2023 Simon Award Winner: Kathleen Creel

The International Association for Computing and Philosophy’s executive board has selected Dr. Kathleen Creel for the 2023 Herbert A. Simon Award for Outstanding Research in Computing and Philosophy, which specifically recognizes scholars at an early stage of their academic career whose research is likely to reshape debates at the nexus of Computing and Philosophy.

Dr. Creel is an assistant professor at Northeastern University, cross appointed between the Department of Philosophy and the Khoury College of Computer Sciences. Her research explores the moral, political, and epistemic implications of machine learning as it is used in non-state automated decision making and in science. A current project focuses on defining, measuring, and ethically evaluating algorithm-derived outcome homogeneity, namely the extent to which monoculture among decision-making systems causes individuals to receive the same outcomes from multiple decision-makers. In other work, she has developed definitions of transparency for complex computational systems, argued that algorithmic arbitrariness is wrong at scale, and contended that ethically setting decision thresholds in medical settings requires the consideration of individual patient values. 

Before Northeastern, she recieved her BA from Williams College in Computer Science and Philosophy. After working as a software engineer at MIT Lincoln Laboratory, she received her MA from Simon Fraser University’s Philosophy Department and her Ph.D. from the University of Pittsburgh’s History and Philosophy of Science Department. Most recently, she was the Embedded Ethics postdoctoral fellow at Stanford University. Dr. Creel will present the Simon Award Keynote Address at IACAP 2023 in Prague, 3-5 July 2023.

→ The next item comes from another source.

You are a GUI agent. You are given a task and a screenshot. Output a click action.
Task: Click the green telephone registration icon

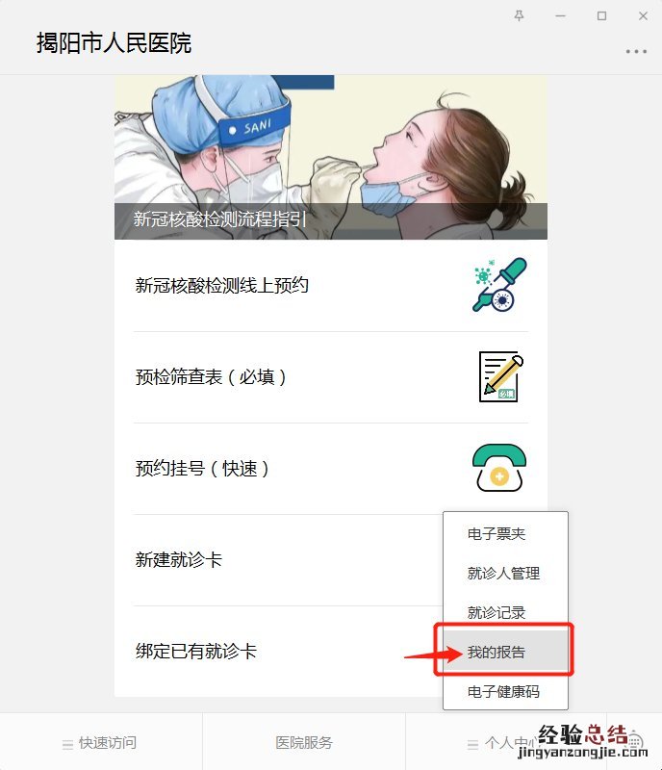coord(499,468)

Please join us at IACAP 2023 to congratulate Dr. Creel on this well-deserved award. More information regarding the conference can be found here: https://www.iacap.org/iacap-2023-prague-czech-republic/

2023 Covey Award Winner: Oron Shagrir

The International Association for Computing and Philosophy’s Executive Board has selected Oron Shagrir for the 2023 Covey Award recognizing senior scholars with a substantial record of innovative research in the field of computing and philosophy broadly conceived. The board recognised Professor Shagrir’s significant contribution to our field over several decades; in particular, his contribution to theories of computation.

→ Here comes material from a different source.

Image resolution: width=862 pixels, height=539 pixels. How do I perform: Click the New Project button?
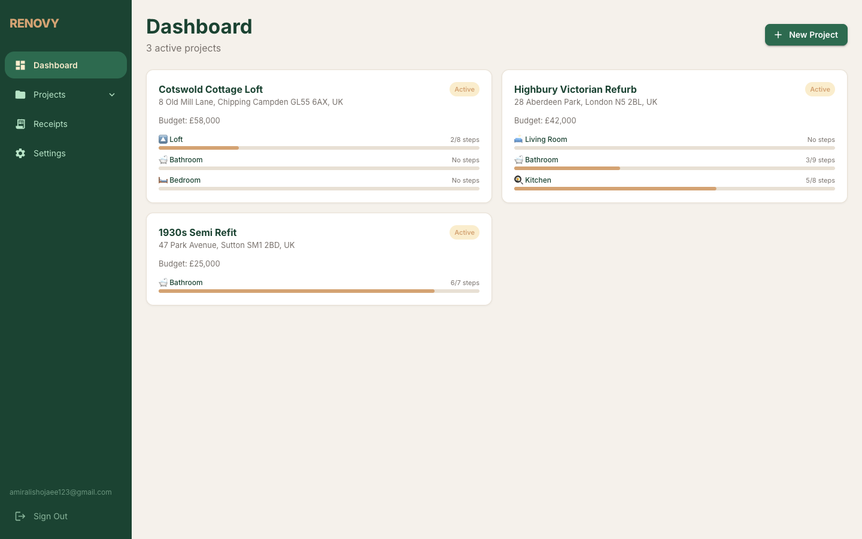click(x=806, y=35)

Oron Shagrir is the Schulman Chair in Philosophy, professor of philosophy and cognitive and brain sciences at the Hebrew University of Jerusalem. He graduated in mathematics and computer science from the Hebrew University, and received his PhD in philosophy and cognitive science from the University of California, San Diego. He was a visiting fellow at the Center for Philosophy of Science at the University of Pittsburgh, and an Erskine Fellow at the University of Canterbury, New Zealand. He has served the academic community in many different roles, and currently, since 2017, he is the vice president for international affairs of the Hebrew University. He was an associate editor of Cognitive Science and served on the editorial boards of several journals and book series. Professor Shagrir’s current research focuses on the nature of computation and representation, the role of computational approaches in cognitive and brain sciences, and the history of computability. He is the author of The Nature of Physical Computation (Oxford University Press, 2022), the editor, with Jack Copeland and Carl Posy, of Computability: Turing, Gödel, Church, and Beyond (MIT 2013), and the author of numerous papers on computation and the mind.

Professor Oron Shagrir will present the Covey Award Keynote Address at IACAP 2023 conference in Prague, 3-5 July 2023. For more information see https://www.iacap.org/iacap-2023-prague-czech-republic/.

Please join us at IACAP 2023 to congratulate Prof. Shagrir on this well-deserved award.